#### [DOCUMENT EXTRACT]

+++++

Function approximation

All the methods presented before are tabular methods, as one needs to store one value per state-action pair: either the Q-value of the action or a preference for that action.

In most useful applications, the number of values to store would quickly become prohibitive: when working on raw images, the number of possible states alone is untractable. Moreover, these algorithms require that each state-action pair is visited a sufficient number of times to converge towards the optimal policy: if a single state-action pair is never visited, there is no guarantee that the optimal policy will be found. The problem becomes even more obvious when considering continuous state or action spaces.

However, in a lot of applications, the optimal action to perform in two very close states is likely to be the same: changing one pixel in a video game does not change which action should be applied. It would therefore be very useful to be able to interpolate Q-values between different states: only a subset of all state-action pairs has to explored; the others will be “guessed” depending on the proximity between the states and/or the actions. The problem is now generalization, i.e. transferring acquired knowledge to unseen but similar situations.

Figure 6.2: Generalization between similar states is not possible in tabular RL.

This is where function approximation (FA) becomes useful: the V/Q-values or the policy are not stored in a table, but rather learned by a function approximator. The type of function approximator does not really matter here: in deep RL we are of course interested in deep neural networks, but any kind of regressor theoretically works (linear algorithms, radial-basis function network, SVR…).

Value-based function approximation

State value approximators

Let’s represent a state s by a vector of d features \phi(s) = [\phi_1(s), \phi_2(s), \ldots, \phi_d(s)]^T. For the cartpole, the feature vector would be:

\phi(s) = \begin{bmatrix}x \\ \dot{x} \\ \theta \\ \dot{\theta} \end{bmatrix}

x is the position, \theta the angle, \dot{x} and \dot{\theta} their derivatives. We are able to represent any state s of the Cartpole using these four variables. If the state can be represented by an image, we only need to put its pixels into a single vector. For more complex problems, the feature vector should include all the necessary information (Markov property).

In state value approximation, we want to approximate the state value function V^\pi(s) with a parameterized function V_\varphi(s):

V_\varphi(s) \approx V^\pi(s)

+++++

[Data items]
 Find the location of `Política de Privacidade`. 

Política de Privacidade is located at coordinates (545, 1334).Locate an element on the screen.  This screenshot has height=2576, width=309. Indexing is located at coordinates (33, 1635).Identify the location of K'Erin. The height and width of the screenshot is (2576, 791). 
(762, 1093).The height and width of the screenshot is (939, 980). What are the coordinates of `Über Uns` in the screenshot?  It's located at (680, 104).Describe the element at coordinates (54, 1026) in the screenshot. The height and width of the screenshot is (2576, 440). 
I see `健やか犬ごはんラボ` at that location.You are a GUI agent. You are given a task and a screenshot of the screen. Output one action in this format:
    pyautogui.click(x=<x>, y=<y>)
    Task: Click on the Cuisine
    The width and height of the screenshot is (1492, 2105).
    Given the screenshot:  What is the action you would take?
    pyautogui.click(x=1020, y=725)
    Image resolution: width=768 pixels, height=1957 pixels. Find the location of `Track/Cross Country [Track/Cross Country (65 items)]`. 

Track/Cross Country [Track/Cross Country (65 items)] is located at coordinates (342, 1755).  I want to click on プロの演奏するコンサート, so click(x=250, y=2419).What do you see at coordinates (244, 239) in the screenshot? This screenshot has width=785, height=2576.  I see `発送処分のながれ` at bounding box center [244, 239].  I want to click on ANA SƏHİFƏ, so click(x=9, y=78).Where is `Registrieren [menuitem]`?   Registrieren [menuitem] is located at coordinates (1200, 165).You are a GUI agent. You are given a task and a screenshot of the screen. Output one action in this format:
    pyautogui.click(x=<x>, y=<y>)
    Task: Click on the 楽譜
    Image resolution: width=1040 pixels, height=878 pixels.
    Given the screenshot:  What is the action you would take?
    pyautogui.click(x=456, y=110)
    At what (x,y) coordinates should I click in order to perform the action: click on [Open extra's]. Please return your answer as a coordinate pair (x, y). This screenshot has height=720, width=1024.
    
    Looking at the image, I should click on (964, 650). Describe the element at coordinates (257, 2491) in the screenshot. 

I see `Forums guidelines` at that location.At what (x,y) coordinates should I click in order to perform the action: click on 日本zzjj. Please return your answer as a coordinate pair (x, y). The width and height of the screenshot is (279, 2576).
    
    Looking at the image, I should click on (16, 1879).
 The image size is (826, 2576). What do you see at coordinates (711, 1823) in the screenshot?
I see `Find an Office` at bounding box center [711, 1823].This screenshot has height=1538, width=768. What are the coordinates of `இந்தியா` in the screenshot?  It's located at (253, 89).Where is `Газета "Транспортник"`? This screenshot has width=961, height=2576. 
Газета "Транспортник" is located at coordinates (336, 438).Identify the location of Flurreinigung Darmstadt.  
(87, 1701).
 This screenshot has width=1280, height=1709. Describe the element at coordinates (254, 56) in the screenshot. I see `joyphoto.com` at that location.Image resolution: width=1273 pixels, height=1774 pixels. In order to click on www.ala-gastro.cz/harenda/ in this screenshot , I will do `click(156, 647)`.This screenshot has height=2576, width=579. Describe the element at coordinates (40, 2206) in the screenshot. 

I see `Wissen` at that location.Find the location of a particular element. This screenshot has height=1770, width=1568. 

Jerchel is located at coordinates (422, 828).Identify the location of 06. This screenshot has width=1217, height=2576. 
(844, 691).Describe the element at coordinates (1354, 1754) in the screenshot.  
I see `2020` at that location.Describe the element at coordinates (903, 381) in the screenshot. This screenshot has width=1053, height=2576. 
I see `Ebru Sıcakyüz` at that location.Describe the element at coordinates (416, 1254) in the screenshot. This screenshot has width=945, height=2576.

+++++

#### [DIRECTIVE]
Copy the function approximation text exactly as it reads from "This is where" to "function network, SVR…).".

#### [THE RESULT]
This is where function approximation (FA) becomes useful: the V/Q-values or the policy are not stored in a table, but rather learned by a function approximator. The type of function approximator does not really matter here: in deep RL we are of course interested in deep neural networks, but any kind of regressor theoretically works (linear algorithms, radial-basis function network, SVR…).